● **Source material**:

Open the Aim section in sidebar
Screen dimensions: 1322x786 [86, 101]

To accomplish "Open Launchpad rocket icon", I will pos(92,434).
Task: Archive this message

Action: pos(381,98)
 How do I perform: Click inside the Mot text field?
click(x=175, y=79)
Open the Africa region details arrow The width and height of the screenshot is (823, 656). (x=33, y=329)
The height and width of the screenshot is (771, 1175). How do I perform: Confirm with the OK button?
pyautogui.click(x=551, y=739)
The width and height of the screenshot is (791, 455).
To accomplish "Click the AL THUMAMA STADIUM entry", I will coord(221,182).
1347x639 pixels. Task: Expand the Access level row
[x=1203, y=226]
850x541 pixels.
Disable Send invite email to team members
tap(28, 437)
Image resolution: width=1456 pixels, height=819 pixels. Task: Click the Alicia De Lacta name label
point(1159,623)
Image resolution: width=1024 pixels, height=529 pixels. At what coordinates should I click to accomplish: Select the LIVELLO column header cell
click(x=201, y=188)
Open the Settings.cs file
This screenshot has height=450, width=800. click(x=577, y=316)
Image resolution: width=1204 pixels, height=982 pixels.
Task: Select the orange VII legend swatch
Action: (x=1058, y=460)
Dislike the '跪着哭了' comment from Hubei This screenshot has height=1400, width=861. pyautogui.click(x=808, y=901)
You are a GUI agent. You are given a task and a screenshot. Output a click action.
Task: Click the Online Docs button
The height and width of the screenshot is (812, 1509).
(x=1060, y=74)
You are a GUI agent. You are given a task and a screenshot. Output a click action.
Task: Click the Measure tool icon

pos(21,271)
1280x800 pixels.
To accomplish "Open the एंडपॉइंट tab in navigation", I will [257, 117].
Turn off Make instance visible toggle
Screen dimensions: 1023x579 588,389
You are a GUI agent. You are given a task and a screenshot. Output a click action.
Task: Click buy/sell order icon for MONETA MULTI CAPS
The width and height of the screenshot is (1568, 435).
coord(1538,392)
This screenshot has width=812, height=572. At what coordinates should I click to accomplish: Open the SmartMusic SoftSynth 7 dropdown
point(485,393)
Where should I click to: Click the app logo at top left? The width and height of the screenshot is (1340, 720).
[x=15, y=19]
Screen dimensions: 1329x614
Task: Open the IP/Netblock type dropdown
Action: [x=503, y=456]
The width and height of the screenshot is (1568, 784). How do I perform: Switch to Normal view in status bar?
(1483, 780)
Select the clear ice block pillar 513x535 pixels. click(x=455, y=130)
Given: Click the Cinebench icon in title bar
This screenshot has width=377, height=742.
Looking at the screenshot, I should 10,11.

● **Work task**:
Among the entries above, say how many lines hold the word "will". No other words belong in the answer.

● **Result below**:
3